***** Source document *****

Pasternack v. Shrader

Decision Date13 July 2017
Docket NumberDocket Nos. 16-217 (Lead),16-218 (Con),August Term, 2016
Citation863 F.3d 162
Parties Bruce PASTERNACK, Plaintiff-Appellant, Reginald Boudinot, Paul Kocourek, Consolidated-Plaintiffs-Appellants v. Ralph W. SHRADER, C.G. Appleby, Samuel R. Strickland, Joseph E. Garner, Dennis O. Doughty, Francis J. Henry, Christopher M. Kelly, Daniel C. Lewis, Joseph W. Mahaffee, John D. Mayer, Patrick F. Peck, Booz Allen Hamilton Incorporated, Gary D. Ahlquist, Martin J. Bollinger, Lloyd W. Howell, Jr., William C. Jackson, Pamela M. Lentz, Eric A. Spiegel, Defendants-Counter Claimants-Appellees, Explorer Coinvest LLC, Explorer Holding Corporation, Explorer Investor Corporation, Credit Suisse Securities (USA) LLC, Consolidated-Defendants, Deanne M. Aguirre, Shumeet Banerji, Peter Bertone, Christian Burger, Heather L. Burns, Mark J. Gerencser, Davig G. Knott, Helmut Meier, Horacio D. Rozanski, Joe Saddi, Douglas G. Swenson, Steven B. Wheeler, Carlyle Group, Carlyle Partners V, L.P., Defendants.
CourtU.S. Court of Appeals — Second Circuit

MARK M. ELLIOTT (Jared R. Clark on the brief), Phillips Nizer LLP, New York, NY, for Plaintiff-Appellant Bruce Pasternack.

MICHAEL Q. ENGLISH, Finn Dixon & Herling LLP, Stamford, CT, for Plaintiff-Appellant Reginald Boudinot.

Mark Kelly, Kelly & Hazen, New York, NY, for Consolidated-Plaintiffs-Appellants Reginald Boudinot and Paul Kocourek.

J. SCOTT BALLENGER (Everett C. Johnson, Jr., J. Christian Word, Sarah A. Greenfield, and Jonathan Y. Ellis on the brief), Latham & Watkins LLP, Washington, DC, for Defendants-Counter Claimants-Appellees.

Before: WINTER, JACOBS, and POOLER, Circuit Judges.

JACOBS, Circuit Judge:

The plaintiffs are retired officers of Booz Allen Hamilton, a privately-held corporation. Bruce Pasternack, Reginald Boudinot, and Paul Kocourek allege that they were improperly denied compensation when, after their retirement, Booz Allen Hamilton sold one of its divisions to the Carlyle Group (the "Carlyle Transaction"). They sued Booz Allen Hamilton and several of its officers (collectively "Booz Allen"), as well as various individuals and entities involved in the Carlyle Transaction. Numerous amended complaints were filed by each plaintiff. On appeal, we review the legal sufficiency of various claims under the Employee Retirement Income Security Act of 1974 ("ERISA"), 29 U.S.C. § 1001 et seq. , the Racketeer Influenced and Corrupt Organizations Act ("RICO"), 18 U.S.C. § 1961 et seq. , federal securities law, and common law. In general, all three plaintiffs allege that Booz Allen improperly discriminated among different Booz Allen officers and violated the duties of due care, loyalty, and good faith, in violation of ERISA. Kocourek separately argues that Booz Allen fraudulently induced him and others to sell Booz Allen stock at prices below fair value, in violation of federal securities regulations and other law.

***** Entries provided *****

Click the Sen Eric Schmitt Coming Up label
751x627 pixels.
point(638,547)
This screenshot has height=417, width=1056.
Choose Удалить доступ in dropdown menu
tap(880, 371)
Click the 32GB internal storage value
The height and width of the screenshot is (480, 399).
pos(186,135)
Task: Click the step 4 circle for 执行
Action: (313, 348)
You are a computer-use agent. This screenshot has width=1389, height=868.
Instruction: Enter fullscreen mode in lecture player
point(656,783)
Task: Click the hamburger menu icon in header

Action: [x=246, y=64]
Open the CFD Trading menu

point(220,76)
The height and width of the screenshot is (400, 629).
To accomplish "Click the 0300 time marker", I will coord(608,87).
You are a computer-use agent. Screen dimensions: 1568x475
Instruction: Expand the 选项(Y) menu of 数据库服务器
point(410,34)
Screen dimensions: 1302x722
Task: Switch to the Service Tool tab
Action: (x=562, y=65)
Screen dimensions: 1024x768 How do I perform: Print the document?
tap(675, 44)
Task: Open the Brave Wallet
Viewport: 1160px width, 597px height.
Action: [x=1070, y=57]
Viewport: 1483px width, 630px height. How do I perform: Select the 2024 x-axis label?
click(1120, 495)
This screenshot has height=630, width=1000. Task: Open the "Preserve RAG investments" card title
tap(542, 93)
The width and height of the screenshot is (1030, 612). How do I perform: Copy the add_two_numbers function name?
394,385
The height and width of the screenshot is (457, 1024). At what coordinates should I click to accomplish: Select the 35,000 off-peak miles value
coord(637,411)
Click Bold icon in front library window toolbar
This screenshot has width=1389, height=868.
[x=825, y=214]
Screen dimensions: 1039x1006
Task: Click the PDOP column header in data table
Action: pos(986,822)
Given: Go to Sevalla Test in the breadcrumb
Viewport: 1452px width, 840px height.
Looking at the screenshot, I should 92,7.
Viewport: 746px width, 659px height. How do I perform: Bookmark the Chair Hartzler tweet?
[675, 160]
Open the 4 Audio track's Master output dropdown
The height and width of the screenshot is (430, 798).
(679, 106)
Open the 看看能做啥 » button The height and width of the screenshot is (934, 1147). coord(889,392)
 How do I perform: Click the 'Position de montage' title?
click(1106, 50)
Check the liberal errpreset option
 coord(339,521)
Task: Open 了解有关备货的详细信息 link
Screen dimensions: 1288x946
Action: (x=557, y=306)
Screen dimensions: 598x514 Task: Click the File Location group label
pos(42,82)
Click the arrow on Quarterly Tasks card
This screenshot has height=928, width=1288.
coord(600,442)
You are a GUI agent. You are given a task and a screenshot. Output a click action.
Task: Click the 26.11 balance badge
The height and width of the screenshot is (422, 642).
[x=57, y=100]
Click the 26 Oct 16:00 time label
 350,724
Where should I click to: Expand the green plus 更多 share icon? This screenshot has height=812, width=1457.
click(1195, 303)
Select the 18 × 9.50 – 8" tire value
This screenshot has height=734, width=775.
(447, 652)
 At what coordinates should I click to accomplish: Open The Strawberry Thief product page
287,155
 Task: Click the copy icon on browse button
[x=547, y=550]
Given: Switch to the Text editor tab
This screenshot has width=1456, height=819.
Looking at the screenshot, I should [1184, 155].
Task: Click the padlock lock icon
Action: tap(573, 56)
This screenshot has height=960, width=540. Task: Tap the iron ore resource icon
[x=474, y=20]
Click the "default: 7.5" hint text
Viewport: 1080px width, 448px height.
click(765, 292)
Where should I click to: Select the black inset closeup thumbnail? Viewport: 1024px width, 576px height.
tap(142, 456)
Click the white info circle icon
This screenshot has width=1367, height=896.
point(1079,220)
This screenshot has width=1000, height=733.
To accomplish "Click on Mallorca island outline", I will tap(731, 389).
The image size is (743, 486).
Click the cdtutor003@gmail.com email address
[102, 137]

*****

→ Set task A
Translate this sentence from the court opinion into Spanish: "Numerous amended complaints were filed by each plaintiff."
→ Set task B
Retype the passage of the court opinion starting with "J. SCOTT BALLENGER" and going on through "for Defendants-Counter Claimants-Appellees.".
The rows have no connection to the court opinion.

→ Exercise solution A
Cada demandante presentó numerosas demandas enmendadas.

→ Exercise solution B
J. SCOTT BALLENGER (Everett C. Johnson, Jr., J. Christian Word, Sarah A. Greenfield, and Jonathan Y. Ellis on the brief), Latham & Watkins LLP, Washington, DC, for Defendants-Counter Claimants-Appellees.